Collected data
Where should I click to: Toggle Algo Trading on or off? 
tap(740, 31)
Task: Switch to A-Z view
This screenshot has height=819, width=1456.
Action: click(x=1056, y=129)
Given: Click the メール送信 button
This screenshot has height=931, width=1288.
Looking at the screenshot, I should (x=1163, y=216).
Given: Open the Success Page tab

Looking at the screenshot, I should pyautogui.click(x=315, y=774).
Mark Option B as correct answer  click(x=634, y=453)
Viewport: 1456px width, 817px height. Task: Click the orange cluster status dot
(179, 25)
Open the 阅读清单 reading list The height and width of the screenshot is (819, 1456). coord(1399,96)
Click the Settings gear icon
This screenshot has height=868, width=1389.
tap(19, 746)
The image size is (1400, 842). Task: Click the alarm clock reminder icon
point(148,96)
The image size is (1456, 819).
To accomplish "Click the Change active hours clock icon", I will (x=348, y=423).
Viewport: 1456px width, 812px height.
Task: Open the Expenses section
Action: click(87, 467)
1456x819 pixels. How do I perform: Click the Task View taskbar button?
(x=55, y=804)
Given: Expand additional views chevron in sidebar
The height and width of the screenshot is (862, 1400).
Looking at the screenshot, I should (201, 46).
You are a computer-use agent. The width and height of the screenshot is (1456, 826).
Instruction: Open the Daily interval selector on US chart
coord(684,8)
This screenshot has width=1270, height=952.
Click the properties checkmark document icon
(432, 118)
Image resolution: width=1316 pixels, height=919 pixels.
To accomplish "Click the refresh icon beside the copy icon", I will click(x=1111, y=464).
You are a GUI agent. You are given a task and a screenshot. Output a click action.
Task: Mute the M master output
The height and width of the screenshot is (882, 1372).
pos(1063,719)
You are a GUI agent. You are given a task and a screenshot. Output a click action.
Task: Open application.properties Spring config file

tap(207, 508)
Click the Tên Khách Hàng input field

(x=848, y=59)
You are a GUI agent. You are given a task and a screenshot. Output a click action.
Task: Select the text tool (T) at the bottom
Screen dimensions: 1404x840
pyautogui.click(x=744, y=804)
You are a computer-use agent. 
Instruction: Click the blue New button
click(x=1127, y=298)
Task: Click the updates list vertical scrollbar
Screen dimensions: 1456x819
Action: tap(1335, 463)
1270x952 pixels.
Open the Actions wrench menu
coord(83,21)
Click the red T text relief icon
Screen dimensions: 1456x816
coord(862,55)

## Exercise
Your answer should be the lines above that contain the word "text", copied out.

## The answer
Task: Select the text tool (T) at the bottom
Click the red T text relief icon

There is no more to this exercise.